— What is asked —
Rewrite the speech starting with "And one of the" and going on through "I understand that.", putting "campaign" wherever "movement" appears.

— Text section —
┌──
So the BNP kind of had its growth phase in a situation where we were being led by an incredibly unpopular socialist Left-wing politician who was flooding the country, literally flooding the country, with foreigners from the Third World and at the time when the popular press were addressing and stirring up peoples’ interest in this particular issue. And yet there was nobody to capitalize on that at all, apart from the BNP. UKIP did exist at that time, and I have been asked to speak a little bit about UKIP, which I will do presently.

One of the key problems I saw within the party as well was the inability of us to provide people with a suitable place within the structure of the movement. Often people would come along, and they would come to a meeting, maybe a few meetings, you get to know them a bit, realize they’re high caliber person, and there wasn’t really anything you could give to them. You couldn’t say: “This is the way that you can help the cause, thank you for coming, this is a place that we think you can fit in. Would you like to fill this place in our movement?”

And one of the things I’m going to be talking about a bit again today is the lack of broadness of the movement is a problem. Particularly in Britain it’s always been about a political party, and I believe that a political party is an important part of any solution to our problems. But it should not be the entirety of the solution. And that is what it really has become in Britain. Over here I think that you have a broader spectrum of movement, because being only about party politics is difficult, and I understand that.

It’s often been said that people’s impression of you is 70% how you look, 20% how you speak, and 10% what you say. And I think you can see that’s way politicians are selected these days. If we want to have people who can survive in these high-pressure, high-tension positions, we need to make sure that they tick these boxes. We need to make sure that they look good and that they speak well. And really, details of policy and manifesto decisions is something that isn’t particularly crucial.
└──
— Data lines —
┌──
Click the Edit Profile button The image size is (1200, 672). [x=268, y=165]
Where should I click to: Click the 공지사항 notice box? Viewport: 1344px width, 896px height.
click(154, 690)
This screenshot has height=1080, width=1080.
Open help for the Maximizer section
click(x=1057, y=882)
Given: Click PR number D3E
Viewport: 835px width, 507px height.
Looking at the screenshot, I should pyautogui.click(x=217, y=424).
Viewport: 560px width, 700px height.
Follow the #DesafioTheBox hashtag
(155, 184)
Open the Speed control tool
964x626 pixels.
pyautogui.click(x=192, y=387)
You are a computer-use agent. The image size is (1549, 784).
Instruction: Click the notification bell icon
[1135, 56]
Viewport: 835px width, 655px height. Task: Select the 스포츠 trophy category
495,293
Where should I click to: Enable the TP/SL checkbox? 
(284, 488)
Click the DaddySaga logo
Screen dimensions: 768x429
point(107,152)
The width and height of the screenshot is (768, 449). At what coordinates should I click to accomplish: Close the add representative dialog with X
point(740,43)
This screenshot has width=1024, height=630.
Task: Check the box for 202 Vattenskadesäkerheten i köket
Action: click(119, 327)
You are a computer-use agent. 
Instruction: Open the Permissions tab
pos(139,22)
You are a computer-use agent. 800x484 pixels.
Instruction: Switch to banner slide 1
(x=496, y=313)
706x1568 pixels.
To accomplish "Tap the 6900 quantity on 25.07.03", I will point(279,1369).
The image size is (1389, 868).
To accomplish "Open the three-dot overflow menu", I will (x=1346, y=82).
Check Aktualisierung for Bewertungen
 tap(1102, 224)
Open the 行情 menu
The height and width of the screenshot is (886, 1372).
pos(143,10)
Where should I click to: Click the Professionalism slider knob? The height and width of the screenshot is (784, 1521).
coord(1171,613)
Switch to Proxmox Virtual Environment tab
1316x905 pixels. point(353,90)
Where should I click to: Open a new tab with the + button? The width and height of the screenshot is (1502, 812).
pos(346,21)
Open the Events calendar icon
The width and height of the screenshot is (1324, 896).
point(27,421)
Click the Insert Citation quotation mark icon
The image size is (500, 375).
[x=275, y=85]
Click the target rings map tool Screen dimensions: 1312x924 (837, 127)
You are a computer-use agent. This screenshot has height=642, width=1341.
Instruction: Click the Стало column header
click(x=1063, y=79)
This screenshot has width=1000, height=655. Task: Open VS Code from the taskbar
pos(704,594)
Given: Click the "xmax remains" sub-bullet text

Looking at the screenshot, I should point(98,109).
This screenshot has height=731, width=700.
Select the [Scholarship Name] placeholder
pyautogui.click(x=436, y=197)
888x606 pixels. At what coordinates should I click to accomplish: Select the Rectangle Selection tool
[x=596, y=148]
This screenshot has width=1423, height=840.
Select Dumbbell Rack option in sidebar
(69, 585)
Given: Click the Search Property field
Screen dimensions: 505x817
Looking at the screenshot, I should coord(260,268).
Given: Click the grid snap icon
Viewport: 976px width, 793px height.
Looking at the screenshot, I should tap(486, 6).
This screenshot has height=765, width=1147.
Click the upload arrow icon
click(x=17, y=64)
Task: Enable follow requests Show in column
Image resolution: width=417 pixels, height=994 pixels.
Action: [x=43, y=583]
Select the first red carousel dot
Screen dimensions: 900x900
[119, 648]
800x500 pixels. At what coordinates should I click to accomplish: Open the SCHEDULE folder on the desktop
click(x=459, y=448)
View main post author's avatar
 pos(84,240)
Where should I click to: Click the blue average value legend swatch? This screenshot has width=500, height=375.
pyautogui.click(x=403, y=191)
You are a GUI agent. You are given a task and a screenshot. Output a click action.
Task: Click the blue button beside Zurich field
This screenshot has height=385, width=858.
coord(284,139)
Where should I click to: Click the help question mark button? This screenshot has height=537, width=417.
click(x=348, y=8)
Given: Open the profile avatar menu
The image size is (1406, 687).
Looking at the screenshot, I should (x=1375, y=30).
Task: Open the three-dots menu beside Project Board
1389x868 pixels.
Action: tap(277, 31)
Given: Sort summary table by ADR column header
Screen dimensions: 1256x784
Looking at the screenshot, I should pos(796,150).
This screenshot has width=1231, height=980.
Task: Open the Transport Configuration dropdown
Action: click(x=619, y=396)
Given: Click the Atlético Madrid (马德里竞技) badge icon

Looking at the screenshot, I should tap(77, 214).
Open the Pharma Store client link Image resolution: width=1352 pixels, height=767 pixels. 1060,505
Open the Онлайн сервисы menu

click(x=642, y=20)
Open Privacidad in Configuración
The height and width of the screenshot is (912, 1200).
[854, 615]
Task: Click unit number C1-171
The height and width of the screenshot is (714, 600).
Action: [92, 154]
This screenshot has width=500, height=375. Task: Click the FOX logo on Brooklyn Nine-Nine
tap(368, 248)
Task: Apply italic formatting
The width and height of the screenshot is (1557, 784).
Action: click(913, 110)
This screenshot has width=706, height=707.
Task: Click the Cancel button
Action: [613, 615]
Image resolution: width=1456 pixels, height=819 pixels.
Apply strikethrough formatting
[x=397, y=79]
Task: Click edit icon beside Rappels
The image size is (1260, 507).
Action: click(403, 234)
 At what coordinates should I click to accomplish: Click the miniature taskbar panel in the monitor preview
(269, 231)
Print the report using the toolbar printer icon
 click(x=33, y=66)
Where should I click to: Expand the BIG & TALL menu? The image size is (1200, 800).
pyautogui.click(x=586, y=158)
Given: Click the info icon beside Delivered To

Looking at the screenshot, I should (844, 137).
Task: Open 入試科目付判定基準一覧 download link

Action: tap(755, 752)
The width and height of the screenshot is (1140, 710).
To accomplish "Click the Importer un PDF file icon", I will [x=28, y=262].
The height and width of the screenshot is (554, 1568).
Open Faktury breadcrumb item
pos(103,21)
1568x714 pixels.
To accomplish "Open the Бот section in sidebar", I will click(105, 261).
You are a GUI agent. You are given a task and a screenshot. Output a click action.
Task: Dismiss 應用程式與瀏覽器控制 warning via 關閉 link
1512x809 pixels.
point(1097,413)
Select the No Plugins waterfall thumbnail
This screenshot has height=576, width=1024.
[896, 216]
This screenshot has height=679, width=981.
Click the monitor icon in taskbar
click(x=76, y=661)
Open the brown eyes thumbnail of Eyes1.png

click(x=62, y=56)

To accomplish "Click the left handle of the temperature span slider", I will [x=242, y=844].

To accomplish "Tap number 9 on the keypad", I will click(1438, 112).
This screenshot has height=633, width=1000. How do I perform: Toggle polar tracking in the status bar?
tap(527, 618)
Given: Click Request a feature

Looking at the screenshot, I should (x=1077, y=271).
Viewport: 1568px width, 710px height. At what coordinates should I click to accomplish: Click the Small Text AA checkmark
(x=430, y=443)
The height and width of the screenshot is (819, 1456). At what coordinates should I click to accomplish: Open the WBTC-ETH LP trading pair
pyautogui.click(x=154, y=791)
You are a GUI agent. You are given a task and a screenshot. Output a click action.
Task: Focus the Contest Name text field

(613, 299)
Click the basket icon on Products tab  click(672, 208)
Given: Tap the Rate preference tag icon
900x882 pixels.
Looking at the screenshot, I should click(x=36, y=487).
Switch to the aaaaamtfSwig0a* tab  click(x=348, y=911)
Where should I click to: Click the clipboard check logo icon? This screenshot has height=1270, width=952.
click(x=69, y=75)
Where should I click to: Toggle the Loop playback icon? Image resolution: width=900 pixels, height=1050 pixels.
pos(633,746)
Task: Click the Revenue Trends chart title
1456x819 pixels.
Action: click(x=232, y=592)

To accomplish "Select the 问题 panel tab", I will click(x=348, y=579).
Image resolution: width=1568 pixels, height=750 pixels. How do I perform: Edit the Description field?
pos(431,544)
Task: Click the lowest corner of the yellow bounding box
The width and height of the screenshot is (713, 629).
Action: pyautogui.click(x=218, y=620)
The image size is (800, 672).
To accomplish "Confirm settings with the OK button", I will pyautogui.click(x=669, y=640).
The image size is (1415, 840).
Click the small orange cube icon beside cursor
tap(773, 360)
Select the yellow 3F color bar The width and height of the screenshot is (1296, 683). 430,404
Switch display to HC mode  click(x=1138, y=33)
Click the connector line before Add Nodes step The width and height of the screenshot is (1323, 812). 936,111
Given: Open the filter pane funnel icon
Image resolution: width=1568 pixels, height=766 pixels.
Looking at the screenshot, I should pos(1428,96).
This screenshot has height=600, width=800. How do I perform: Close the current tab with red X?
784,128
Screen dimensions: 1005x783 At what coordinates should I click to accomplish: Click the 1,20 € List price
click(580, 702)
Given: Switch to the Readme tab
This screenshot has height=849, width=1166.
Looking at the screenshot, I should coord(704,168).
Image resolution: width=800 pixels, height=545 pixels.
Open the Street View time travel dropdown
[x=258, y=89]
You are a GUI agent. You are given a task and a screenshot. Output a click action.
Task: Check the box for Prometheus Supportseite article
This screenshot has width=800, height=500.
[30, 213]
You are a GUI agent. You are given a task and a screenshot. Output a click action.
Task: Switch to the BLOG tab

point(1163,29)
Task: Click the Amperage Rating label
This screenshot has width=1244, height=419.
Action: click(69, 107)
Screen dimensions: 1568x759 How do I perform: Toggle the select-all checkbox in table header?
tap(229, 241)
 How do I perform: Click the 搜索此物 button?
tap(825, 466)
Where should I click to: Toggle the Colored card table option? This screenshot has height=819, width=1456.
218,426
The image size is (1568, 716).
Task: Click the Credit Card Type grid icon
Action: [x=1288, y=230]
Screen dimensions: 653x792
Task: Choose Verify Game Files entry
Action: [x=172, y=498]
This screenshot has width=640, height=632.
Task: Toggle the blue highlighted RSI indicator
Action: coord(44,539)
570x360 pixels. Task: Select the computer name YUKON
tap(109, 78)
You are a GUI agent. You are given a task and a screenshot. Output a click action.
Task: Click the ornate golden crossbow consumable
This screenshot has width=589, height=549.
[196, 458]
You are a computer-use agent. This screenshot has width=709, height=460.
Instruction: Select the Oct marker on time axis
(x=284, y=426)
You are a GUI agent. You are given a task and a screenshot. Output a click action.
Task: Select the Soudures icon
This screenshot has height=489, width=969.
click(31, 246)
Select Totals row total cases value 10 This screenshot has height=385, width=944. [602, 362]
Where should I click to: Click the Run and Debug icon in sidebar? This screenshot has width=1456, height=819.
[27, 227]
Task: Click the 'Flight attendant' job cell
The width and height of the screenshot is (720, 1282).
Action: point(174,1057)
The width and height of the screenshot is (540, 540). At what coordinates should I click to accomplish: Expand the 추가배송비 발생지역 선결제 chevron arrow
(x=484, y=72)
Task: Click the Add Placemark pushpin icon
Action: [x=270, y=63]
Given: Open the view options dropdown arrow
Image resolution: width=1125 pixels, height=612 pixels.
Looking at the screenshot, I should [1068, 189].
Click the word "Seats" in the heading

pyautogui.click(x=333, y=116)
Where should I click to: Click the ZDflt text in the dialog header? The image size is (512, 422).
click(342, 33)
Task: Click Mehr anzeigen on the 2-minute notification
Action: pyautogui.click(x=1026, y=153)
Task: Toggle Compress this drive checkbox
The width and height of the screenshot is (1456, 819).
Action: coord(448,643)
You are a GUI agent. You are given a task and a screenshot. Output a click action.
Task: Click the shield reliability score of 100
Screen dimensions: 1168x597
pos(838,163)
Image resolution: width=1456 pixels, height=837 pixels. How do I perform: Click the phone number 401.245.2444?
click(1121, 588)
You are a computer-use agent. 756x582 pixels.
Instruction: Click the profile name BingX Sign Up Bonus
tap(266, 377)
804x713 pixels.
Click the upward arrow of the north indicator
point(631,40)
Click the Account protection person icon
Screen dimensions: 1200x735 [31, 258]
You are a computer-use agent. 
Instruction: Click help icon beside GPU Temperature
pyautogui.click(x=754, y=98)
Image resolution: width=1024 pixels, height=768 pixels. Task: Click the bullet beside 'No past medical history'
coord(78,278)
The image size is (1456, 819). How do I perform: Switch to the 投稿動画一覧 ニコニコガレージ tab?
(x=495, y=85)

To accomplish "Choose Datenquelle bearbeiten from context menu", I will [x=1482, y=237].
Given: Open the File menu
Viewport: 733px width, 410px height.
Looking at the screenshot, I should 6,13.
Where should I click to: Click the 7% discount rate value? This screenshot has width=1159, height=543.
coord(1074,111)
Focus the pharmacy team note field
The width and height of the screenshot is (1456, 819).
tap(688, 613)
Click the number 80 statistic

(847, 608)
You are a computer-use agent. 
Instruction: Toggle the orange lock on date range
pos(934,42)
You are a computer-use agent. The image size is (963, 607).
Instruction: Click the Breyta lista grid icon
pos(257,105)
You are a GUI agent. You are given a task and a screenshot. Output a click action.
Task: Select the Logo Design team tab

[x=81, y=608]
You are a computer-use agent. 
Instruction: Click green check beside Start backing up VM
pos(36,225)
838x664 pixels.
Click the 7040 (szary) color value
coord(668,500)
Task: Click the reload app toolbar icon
└──
— Reply —
And one of the things I’m going to be talking about a bit again today is the lack of broadness of the campaign is a problem. Particularly in Britain it’s always been about a political party, and I believe that a political party is an important part of any solution to our problems. But it should not be the entirety of the solution. And that is what it really has become in Britain. Over here I think that you have a broader spectrum of campaign, because being only about party politics is difficult, and I understand that.